Meghan Markle und die Kirche von England

Mittwoch, 02. Mai 2018 | 11:25 Uhr

Meghan Markle und der britische Prinz Harry können vor den Traualtar treten, obwohl die Braut bereits geschieden ist. Das ist in der anglikanischen Kirche möglich – und sogar eine der Ursachen für ihre Entstehung.

Im 16. Jahrhundert gründete König Heinrich VIII. die “Church of England” (Kirche von England) nach einem Bruch mit dem Papst, weil dieser unter anderem die zweite Ehe des Monarchen mit Anne Boleyn nicht anerkannte. Insgesamt heiratete Heinrich sechs Mal – in der katholischen Kirche sind Scheidungen nicht vorgesehen.
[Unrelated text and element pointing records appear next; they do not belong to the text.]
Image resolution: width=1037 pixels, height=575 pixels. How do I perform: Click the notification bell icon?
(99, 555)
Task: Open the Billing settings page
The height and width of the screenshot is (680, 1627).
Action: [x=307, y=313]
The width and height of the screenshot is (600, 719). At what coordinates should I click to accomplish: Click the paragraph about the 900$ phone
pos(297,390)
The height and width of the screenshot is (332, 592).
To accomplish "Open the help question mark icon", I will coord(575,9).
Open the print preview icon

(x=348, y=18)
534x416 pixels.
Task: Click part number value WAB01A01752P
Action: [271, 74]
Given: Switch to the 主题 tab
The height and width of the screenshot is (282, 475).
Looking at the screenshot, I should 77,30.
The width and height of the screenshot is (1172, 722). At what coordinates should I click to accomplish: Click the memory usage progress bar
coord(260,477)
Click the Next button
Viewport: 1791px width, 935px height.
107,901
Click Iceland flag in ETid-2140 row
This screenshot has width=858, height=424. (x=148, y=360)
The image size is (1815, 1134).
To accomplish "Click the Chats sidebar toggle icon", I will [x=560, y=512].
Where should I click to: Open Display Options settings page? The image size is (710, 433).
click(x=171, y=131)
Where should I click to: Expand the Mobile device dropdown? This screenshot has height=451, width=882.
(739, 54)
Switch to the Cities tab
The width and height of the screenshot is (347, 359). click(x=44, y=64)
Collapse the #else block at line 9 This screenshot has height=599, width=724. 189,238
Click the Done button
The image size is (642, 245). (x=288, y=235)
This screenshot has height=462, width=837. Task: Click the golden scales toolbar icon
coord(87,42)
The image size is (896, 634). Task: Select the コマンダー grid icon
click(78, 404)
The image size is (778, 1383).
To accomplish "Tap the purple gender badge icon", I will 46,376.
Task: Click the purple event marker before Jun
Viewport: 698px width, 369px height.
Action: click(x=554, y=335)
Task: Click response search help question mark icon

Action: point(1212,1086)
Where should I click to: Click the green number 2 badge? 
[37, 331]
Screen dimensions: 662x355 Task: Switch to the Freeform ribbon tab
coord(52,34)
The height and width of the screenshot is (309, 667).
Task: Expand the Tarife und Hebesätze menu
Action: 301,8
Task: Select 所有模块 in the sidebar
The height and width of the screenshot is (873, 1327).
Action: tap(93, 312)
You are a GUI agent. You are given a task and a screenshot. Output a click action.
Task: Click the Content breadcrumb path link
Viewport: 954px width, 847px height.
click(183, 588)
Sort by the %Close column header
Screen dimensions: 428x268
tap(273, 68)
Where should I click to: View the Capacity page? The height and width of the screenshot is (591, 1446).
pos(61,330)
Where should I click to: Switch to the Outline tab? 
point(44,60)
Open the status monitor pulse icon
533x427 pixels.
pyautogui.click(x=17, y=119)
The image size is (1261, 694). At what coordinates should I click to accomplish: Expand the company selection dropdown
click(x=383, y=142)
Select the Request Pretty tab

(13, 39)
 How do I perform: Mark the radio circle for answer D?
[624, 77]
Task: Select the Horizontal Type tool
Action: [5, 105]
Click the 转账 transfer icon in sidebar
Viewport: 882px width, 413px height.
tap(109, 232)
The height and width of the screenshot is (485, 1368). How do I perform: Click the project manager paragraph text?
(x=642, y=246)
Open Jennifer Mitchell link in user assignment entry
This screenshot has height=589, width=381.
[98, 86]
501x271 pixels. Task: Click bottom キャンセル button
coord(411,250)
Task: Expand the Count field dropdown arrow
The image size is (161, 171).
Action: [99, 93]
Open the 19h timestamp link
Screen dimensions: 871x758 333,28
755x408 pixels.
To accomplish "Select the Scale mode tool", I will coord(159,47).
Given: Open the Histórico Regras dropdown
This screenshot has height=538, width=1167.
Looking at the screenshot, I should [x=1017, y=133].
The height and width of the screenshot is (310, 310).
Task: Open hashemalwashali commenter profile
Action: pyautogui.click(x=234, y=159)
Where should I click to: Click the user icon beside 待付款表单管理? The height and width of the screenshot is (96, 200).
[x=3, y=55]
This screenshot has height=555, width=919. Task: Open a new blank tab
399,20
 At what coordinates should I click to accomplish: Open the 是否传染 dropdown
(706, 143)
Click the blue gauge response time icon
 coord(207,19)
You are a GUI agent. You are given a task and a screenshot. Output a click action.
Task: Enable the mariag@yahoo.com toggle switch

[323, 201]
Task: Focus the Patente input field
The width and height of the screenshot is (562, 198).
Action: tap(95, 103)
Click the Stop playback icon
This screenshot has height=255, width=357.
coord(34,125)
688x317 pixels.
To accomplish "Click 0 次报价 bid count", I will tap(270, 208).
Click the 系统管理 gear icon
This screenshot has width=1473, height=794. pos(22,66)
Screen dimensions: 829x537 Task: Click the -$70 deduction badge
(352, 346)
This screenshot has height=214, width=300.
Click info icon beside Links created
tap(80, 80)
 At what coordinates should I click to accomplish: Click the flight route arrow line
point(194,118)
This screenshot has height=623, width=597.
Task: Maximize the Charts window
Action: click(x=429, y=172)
Seit ihrer Gründung hat die “Church of England” den Status einer Staatskirche, und der Monarch – derzeit Königin Elizabeth II. – ist ihr Oberhaupt. Religiöser Kopf ist Justin Welby, der Erzbischof von Canterbury. Er wird am 19. Mai auch die royale Trauung vornehmen.

Heute gehören der Kirche etwa 25 Millionen Gläubige in England, auf den Kanalinseln und der Isle of Man an. Zu ihnen zählt nach britischen Medienberichten seit ihrer “heimlichen” Taufe im März auch Meghan.

Die “Church of England” ist Teil der weltweiten Gemeinschaft von 45 anglikanischen Kirchen mit geschätzten 85 Millionen Anhängern. Dazu gehören die Landeskirchen in Irland, Wales und Schottland sowie mehr als 30 Kirchen in früheren britischen Kolonien.

Die Anglikaner erkennen die Vorrangstellung des Papstes in der römisch-katholischen Kirche nicht an. Anders als bei den Katholiken können auch Frauen die Weihe zum Priester und seit 2014 zum Bischof erhalten.

Die Bischöfe werden auf Vorschlag des Premierministers vom Monarchen ernannt. Zu den Privilegien der Staatskirche gehört, dass 24 ihrer 108 Bischöfe und die beiden Erzbischöfe im britischen Oberhaus sitzen und so an der Gesetzgebung beteiligt sind.